The first true crime book I ever read was about Randy Kraft. Kraft was so evil, his story ignited a passion to find out more about serial killers. Although the repugnant details are enough to put one off rare meat for decades, my interest has been in two areas: 1) criminology (forensics and detection), and 2) psychology (what were they thinking?). Having read the “true story” of scores of serial killers, I’m pretty sure that whatever they were thinking is not something I’ve ever thought (or maybe I’m just better at sublimating).
Serial Killer Timelines is divided into five chapters, beginning with “A Lust for Killing.” Cases covered are the infamous John Wayne Gacy and Ted Bundy, as well as the prolific Andrei Chikatilo, Pedro Lopez, Harold Shipman, and Gary Ridgeway. The second chapter, “Special Desires,” includes — as you would expect — Jeffrey Dahmer and Albert Fish, plus H.H. Holmes, Joachim Kroll, Dennis Nilsen, Edmund Kemper, and Richard Ramirez. Some of the cases go back to the late nineteenth century (such as Chapter Three’s Jack the Ripper), most are from the twentieth century, and a few were active in the twenty-first century.
The third chapter is “Predators”; in addition to the Whitechapel Killer, there are David Berkowitz, Robert Hansen, Randy Kraft, The Yorkshire Ripper, and the Beltway snipers. Chapter four is relatively short; its “Female Murderers” are Jane Toppan, Dorothea Puente, and Aileen Wuornos. The final chapter presents “Serial Killer Couples”: the Moors Murderers, The Hillside Stranglers, and Fred and Rosemary West.

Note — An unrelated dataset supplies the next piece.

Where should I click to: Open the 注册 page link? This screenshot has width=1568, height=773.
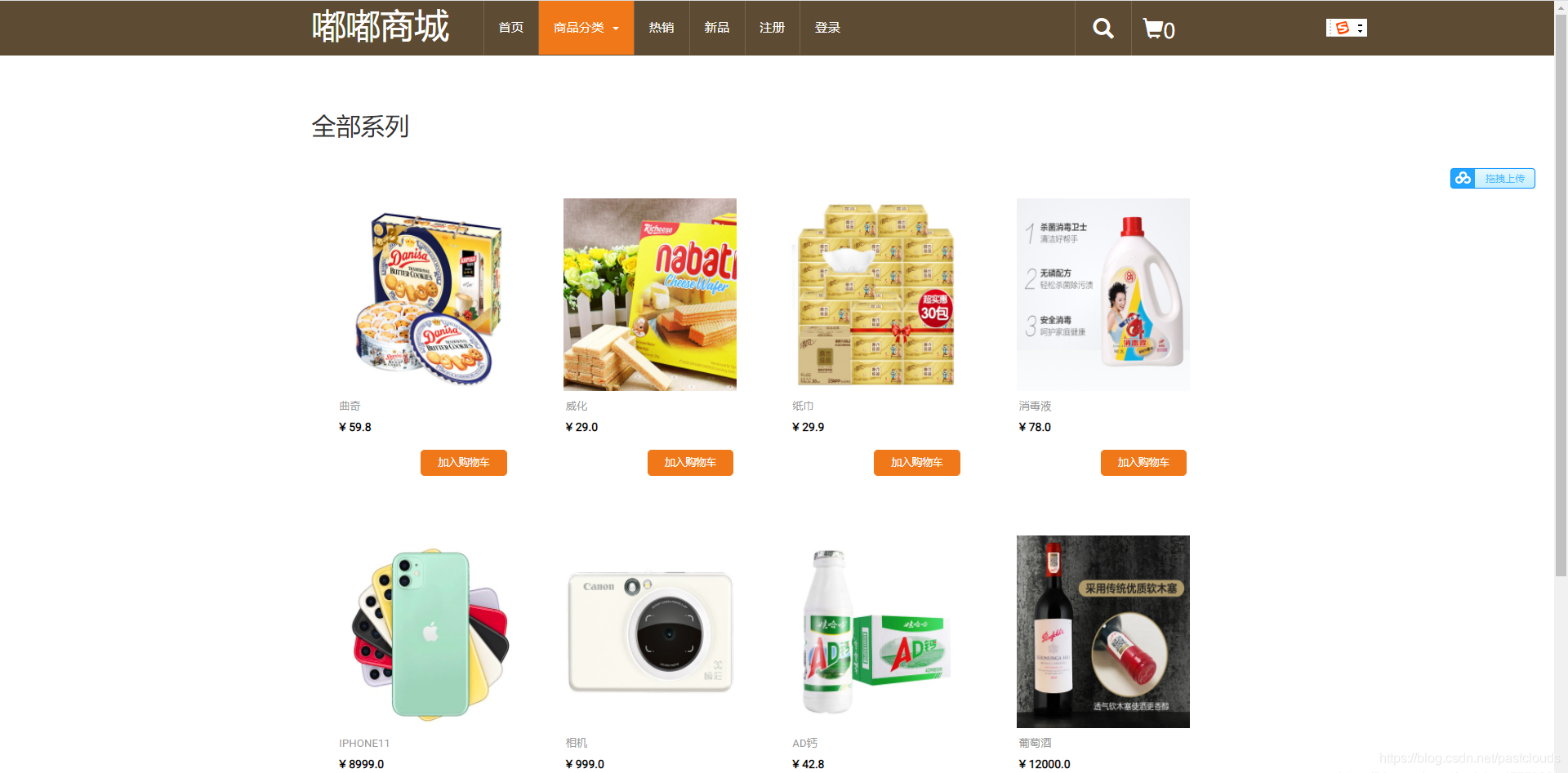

Author Chris McNab provides readers with an overview of each killer, a timeline for one of their crimes, a chronological list of crimes and known victims, and hundreds of photos. With so many killers and victims, it must have been tough to keep them straight. There are several instances where the text is contradicted by photograph captions, and at least one known murder is omitted from the Beltway Killers (others are buried — as they should be — so deep in my memory, I don’t recall all the details). Despite these minor flaws, Serial Killer Timelines is a noteworthy collection citing the evil that men — and women — do.
Interested readers who have never read true crime books might take this one in small doses. Reading ghastly details with which I was already familiar was not too disturbing, but those unfamiliar with the criminals and crimes might find them unsettling. Represented within Serial Killer Timelines are some of the most horrific acts one human being can perpetrate against another.